**GIVEN TASK**. Copy word for word the lines of the material from the one containing "Screen dimensions: 528x415" through the one containing "[x=498, y=26]", both included. Leave the pictures out of your answer.
┌─ SUPPLIED DATA
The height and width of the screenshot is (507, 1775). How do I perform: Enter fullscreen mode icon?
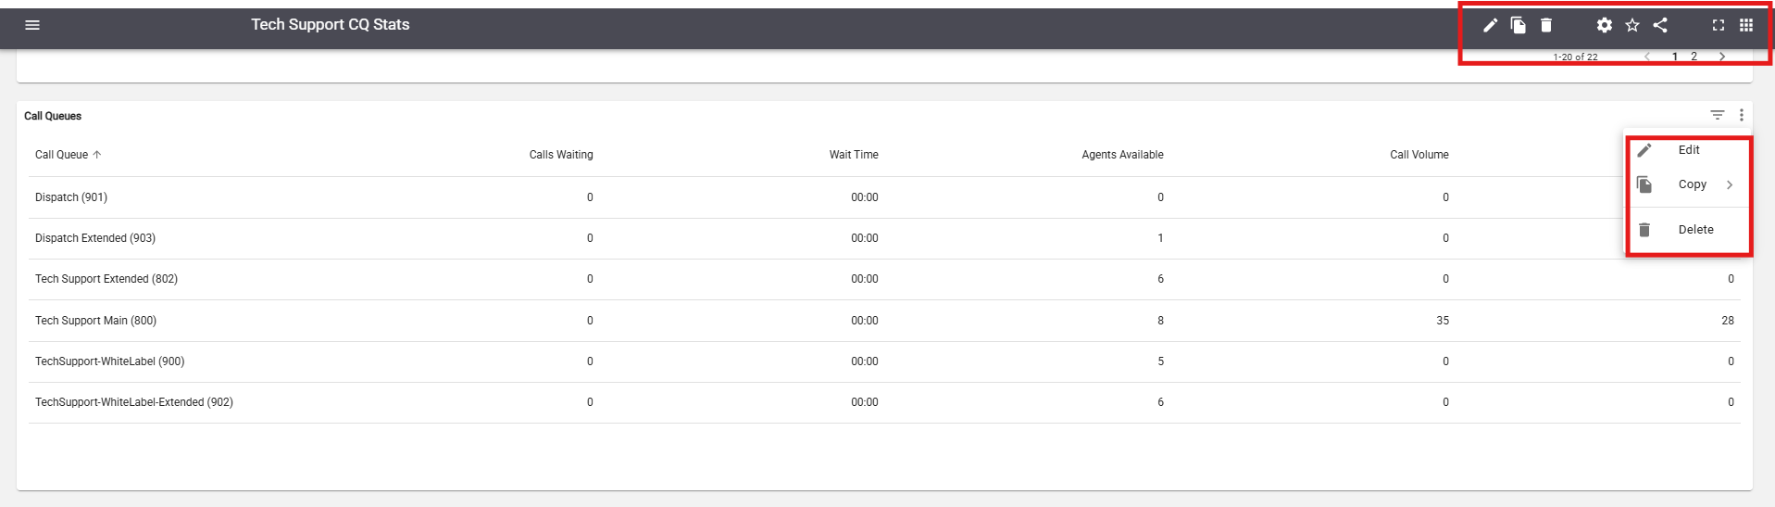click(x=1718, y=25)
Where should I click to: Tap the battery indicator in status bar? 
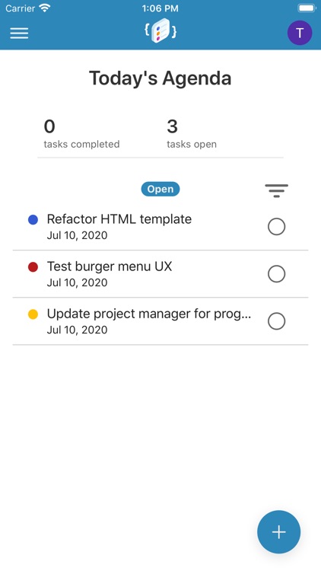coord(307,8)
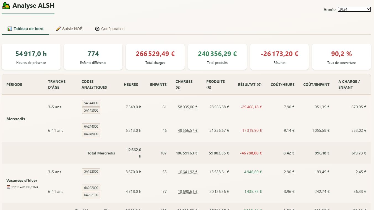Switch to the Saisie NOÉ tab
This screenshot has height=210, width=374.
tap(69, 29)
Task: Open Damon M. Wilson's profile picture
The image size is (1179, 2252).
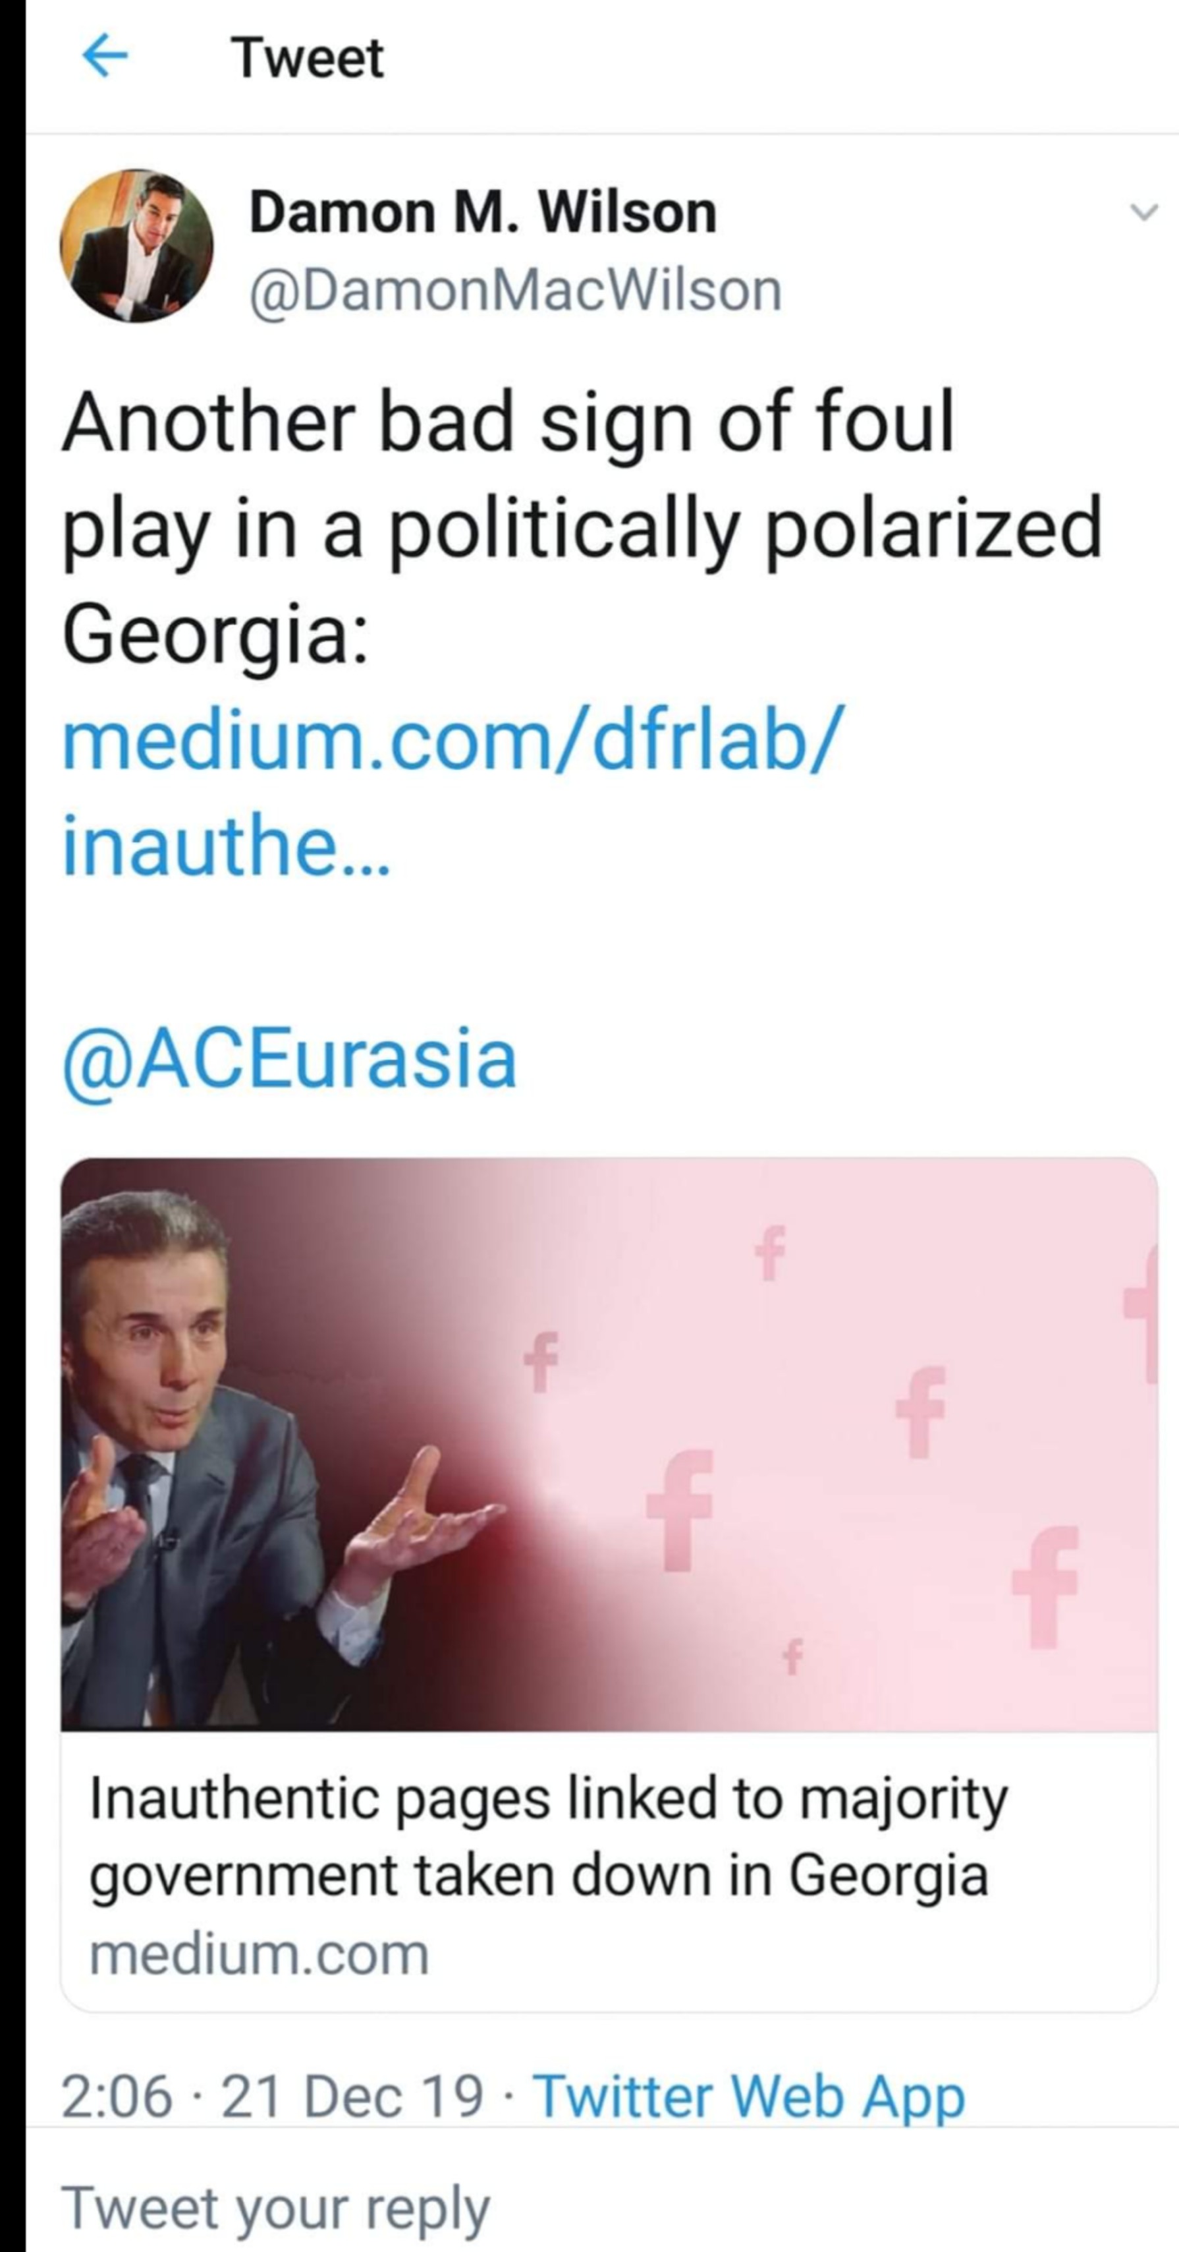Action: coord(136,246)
└─
┌─ SUPPLIED DATA
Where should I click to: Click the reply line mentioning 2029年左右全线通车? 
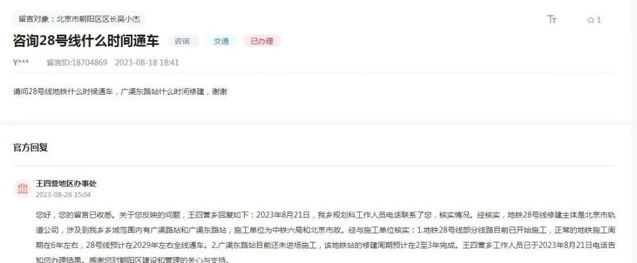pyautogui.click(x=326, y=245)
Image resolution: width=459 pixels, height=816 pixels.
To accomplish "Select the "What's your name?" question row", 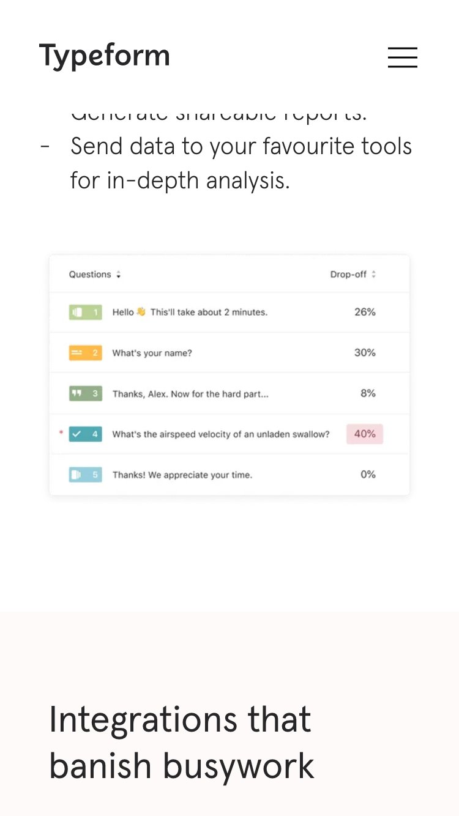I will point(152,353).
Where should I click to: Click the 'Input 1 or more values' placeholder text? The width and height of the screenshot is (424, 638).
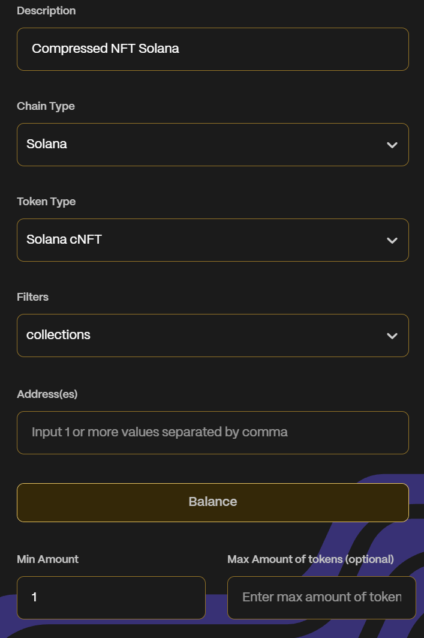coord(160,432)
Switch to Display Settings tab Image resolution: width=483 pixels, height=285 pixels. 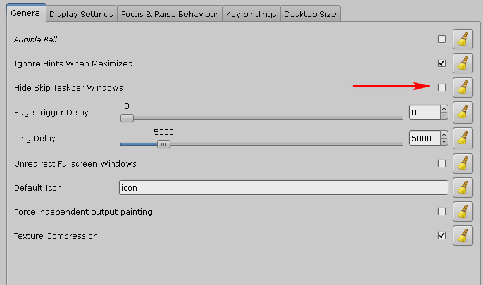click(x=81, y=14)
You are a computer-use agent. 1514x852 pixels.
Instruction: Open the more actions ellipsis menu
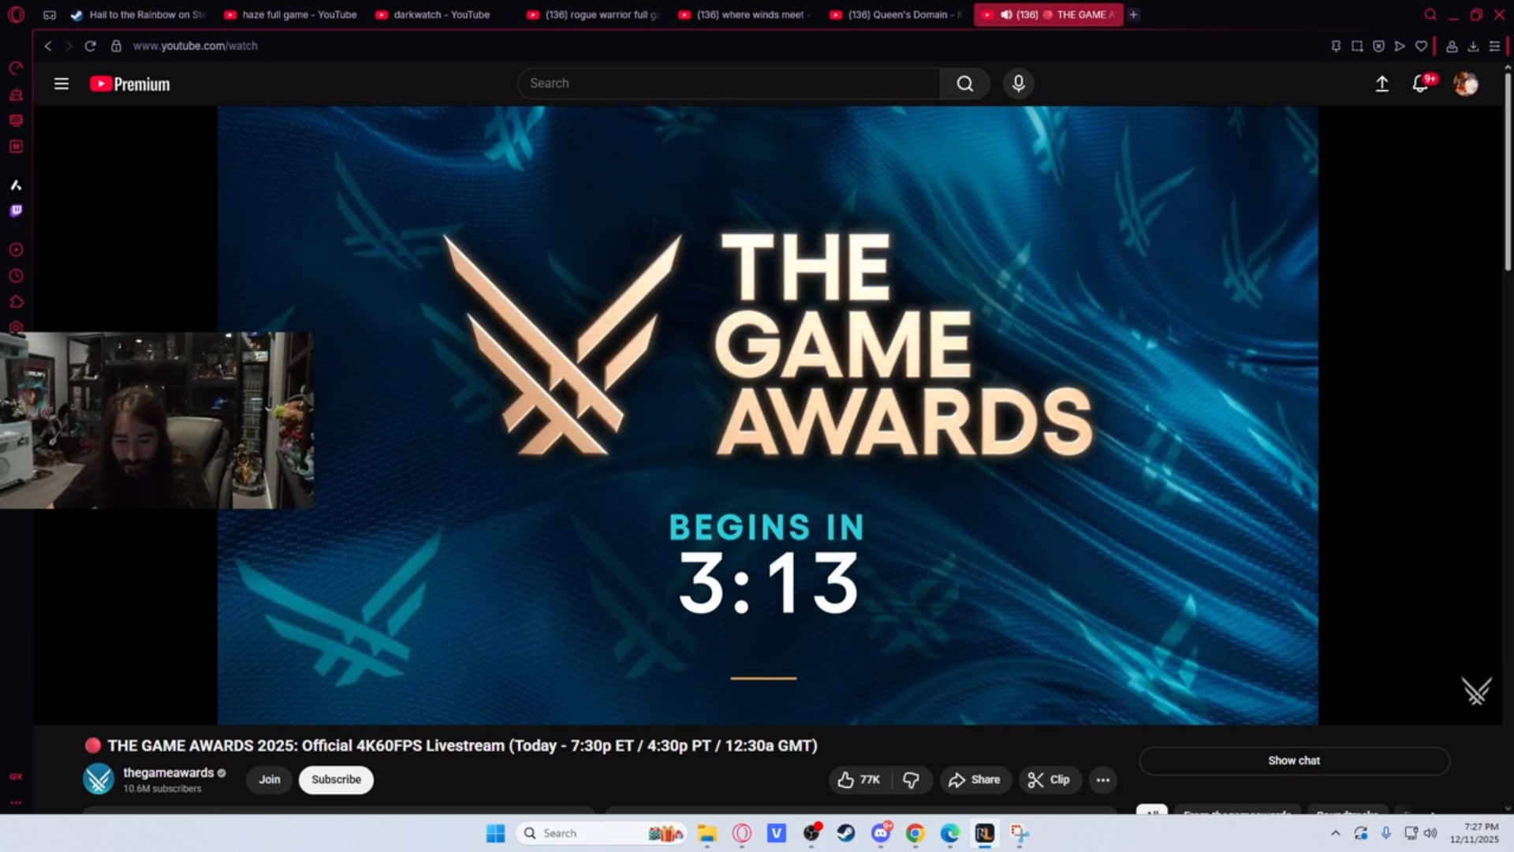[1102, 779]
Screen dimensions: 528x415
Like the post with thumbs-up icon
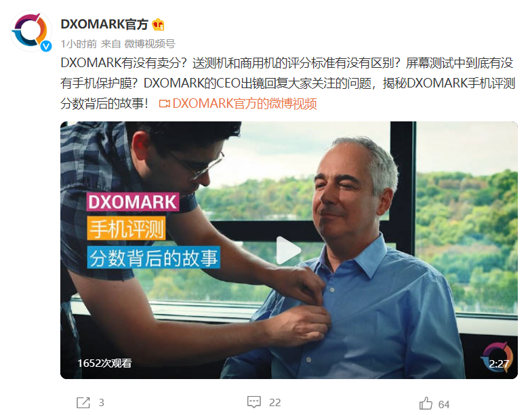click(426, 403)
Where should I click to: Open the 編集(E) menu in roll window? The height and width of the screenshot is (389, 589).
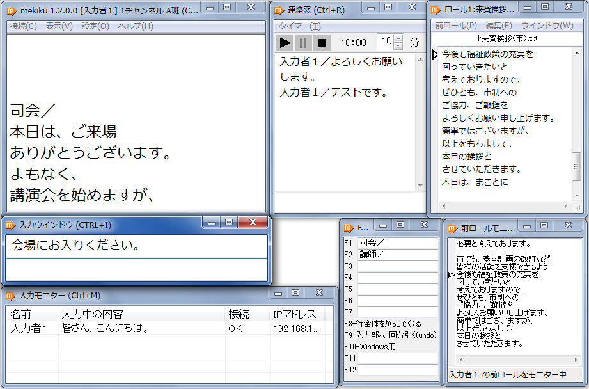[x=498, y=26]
└─
**COMPLETE RESPONSE**.
Screen dimensions: 528x415
Like the post with thumbs-up icon
click(426, 403)
Where should I click to: Open the 編集(E) menu in roll window? The height and width of the screenshot is (389, 589).
[x=498, y=26]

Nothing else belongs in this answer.